An expression of pain, as of some evil memory, pa.s.sed swiftly over Mary Fortune's face and she turned from gazing at the mountains to give him a warning shake of the head.
"Don't you do it!" she said; but when he asked her why not she shut her lips and looked far away.
"You must've got bit some time," he suggested cheerfully, but she refused for the moment to be drawn out.
"Perhaps," she replied, "but if that's the case my advice is all the more sound."
"No, but I'm on the inside," he went on impressively. "I know some of those big ones personally. That makes the difference; those fellows don't lose, they skim the cream off of everything. Say, I ought to know--didn't I go in there lone-handed and fight it out with a king of finance? That's the man we're in with--I can't tell you his name, now--he's the one that owns the forty-nine per cent. They're crazy about copper or he'd never have looked at me--there's some big market fight coming on. And didn't he curse and squirm and holler, trying to make me give up my control? He told me in years he had never gone into anything unless he got more than half _for a gift_! But I told him 'no,' I'd been euchered out of one mine; and after his expert had reported on the property he came through and gave me my way. And after that! Say, there was nothing too good for me. He agreed to spend several million dollars to pay for his share of the mine and then he gave me that roll of bills to bind the bargain we'd made. By George, I felt good, to go there with two thousand dollars and come back with a big roll of yellowbacks; but before I went away he introduced me to a friend and told him how to show me the sights.
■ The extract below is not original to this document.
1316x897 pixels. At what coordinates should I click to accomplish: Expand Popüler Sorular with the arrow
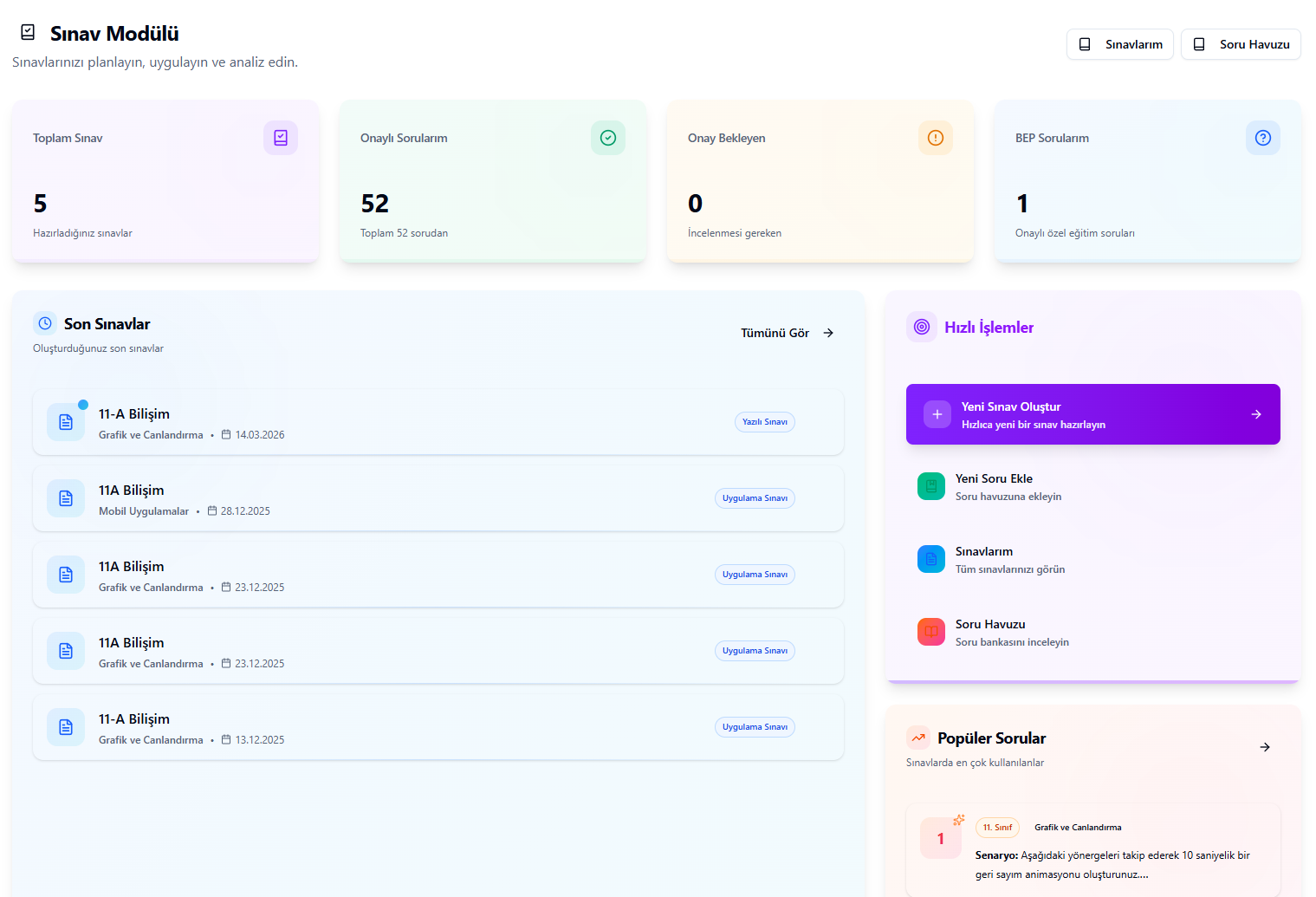1265,747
"This friend was a broker, by the name of Buckbee, and believe me, he's on the inside. He took me around and showed me the Stock Exchange and put me wise to everything. We were up in the gallery and, on the floor below us, there were a whole lot of posts with signs; and a bunch of the craziest men in the world were fighting around those posts. Fight?
They were tearing each other's clothes off, throwing paper in the air, yelling like drunk Indians, knocking each other flat. It was so rough, by George, it scared me; but Buckbee told me they were selling stocks.